Accord de partenariat AFD/Banque islamique de développement

Signature d’un accord de partenariat, le 18 janvier, à Djeddah (Arabie Saoudite), entre l’Agence Française de Développement (AFD) et la Banque islamique de développement (BIsD). Cet accord permet d’initier un dialogue sur la finance islamique, en particulier sur les questions de microfinance, au travers de partage d’expériences, d’études et de projets pilotes.

Une meilleure connaissance des produits islamiques de financement

Cet accord, signé par le Dr.

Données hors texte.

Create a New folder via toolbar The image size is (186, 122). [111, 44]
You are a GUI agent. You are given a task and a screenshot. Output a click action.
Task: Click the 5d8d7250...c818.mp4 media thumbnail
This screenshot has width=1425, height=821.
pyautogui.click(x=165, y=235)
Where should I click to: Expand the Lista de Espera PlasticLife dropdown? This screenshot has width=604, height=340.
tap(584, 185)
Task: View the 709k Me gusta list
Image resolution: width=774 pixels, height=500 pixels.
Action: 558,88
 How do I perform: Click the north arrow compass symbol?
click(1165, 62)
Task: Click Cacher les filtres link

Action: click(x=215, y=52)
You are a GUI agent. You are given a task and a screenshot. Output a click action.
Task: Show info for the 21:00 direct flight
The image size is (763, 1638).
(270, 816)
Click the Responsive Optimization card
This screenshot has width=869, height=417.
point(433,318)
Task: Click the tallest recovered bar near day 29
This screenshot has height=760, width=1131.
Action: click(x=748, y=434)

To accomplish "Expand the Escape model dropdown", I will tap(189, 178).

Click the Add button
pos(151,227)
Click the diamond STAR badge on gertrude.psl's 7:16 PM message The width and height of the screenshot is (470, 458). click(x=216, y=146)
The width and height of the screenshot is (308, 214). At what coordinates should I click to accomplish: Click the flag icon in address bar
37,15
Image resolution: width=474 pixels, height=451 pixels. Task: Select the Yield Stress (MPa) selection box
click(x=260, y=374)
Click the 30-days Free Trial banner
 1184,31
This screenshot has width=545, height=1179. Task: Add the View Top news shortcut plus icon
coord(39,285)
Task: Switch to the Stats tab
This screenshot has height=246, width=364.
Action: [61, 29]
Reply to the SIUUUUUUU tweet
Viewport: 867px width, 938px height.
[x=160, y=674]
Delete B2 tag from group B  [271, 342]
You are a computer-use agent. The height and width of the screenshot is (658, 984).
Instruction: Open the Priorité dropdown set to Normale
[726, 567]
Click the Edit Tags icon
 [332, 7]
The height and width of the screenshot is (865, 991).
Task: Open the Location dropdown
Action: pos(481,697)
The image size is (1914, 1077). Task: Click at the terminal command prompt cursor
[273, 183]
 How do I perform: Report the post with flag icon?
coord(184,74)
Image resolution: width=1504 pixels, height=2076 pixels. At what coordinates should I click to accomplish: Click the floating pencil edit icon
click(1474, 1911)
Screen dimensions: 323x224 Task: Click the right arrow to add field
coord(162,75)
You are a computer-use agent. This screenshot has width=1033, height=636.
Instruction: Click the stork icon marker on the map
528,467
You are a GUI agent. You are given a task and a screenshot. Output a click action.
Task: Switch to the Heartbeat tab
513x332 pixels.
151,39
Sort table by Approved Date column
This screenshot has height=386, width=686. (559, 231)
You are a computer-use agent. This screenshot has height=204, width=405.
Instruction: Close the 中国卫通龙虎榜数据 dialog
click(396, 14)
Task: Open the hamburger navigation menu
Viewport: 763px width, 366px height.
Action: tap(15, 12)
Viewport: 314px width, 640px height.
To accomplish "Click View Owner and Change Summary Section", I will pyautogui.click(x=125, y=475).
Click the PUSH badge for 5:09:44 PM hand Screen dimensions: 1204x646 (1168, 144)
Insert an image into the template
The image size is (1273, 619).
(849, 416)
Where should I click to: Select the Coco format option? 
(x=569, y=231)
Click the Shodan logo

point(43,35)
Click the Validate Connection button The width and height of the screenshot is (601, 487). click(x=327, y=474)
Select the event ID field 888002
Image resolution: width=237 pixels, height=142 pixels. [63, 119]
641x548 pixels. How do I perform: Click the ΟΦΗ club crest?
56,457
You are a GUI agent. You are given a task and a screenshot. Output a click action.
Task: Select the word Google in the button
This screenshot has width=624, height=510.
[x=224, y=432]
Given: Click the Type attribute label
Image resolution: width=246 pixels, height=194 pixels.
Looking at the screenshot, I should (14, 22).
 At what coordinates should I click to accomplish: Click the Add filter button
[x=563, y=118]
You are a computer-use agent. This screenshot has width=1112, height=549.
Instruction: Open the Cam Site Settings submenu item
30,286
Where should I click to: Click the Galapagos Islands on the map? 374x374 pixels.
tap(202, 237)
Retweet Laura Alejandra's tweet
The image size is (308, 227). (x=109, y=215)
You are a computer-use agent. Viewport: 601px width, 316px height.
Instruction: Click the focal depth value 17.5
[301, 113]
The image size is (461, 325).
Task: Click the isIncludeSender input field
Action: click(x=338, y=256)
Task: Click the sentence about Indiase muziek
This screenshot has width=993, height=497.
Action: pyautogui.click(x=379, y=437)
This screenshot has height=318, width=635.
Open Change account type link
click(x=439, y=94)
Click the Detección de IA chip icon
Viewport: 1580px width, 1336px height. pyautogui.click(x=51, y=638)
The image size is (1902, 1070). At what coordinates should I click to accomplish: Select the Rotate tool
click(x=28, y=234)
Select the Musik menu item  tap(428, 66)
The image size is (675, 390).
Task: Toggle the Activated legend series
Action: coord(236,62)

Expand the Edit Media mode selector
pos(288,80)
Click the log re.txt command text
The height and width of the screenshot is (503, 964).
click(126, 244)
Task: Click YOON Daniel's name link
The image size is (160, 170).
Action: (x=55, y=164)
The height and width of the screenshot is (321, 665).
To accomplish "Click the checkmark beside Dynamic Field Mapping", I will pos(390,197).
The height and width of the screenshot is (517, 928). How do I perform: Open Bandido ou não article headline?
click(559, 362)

Ali Al-Madani, président de la BisD et Dov Zerah, directeur général de l’AFD, structure la coopération entre les deux institutions, déclinée dans une feuille de route qui sera prochainement arrêtée.  Pour l’AFD, il devrait permettre de s’enrichir du savoir-faire de la BIsD, institution de référence dans l’utilisation de produits islamiques pour le financement du développement et ainsi d’accroître notre palette d’outils financiers.

Rendez-vous a été pris, le 30 avril à Djeddah, pour une conférence sur la microfinance islamique afin de valoriser les travaux de réflexion et de les partager avec les principales institutions investies sur ce thème (Banque mondiale, bailleurs de fonds arabes, etc.).

Les cofinancements de projets en Méditerranée renforcés

Les cofinancements de projets vont être renforcés, en particulier en Méditerranée, dans le cadre du Partenariat de Deauville qui, dans le sillage des printemps arabes, vise à soutenir le Maroc, la Tunisie, l’Egypte et la Jordanie. Les cofinancements seront aussi recherchés dans les autres géographies communes d’intervention, comme en Afrique subsaharienne, en Asie centrale ou en Asie du sud-est.

Davantage d’échanges entre les équipes opérationnelles

Enfin, les discussions entre équipes opérationnelles vont être renforcées, grâce à des missions sectorielles et la mise en place d’un échange de personnel. L’idée d’une collaboration avec Proparco, la filiale de l’AFD dédiée au financement du secteur privé, et le CEFEB, le centre de formation de l’AFD, ainsi que la mise à disposition réciproque des réseaux, ont fait l’objet d’intérêts partagés.

Cette démarche s’inscrit dans le cadre du repositionnement de l’AFD dans le monde arabo-musulman pour prendre en compte les évolutions politiques en cours et adopter dans les prochaines semaines une nouvelle stratégie d’intervention visant encore davantage à favoriser la croissance créatrice d’emplois, à réduire les inégalités sociales et territoriales et à améliorer la qualité de vie des populations.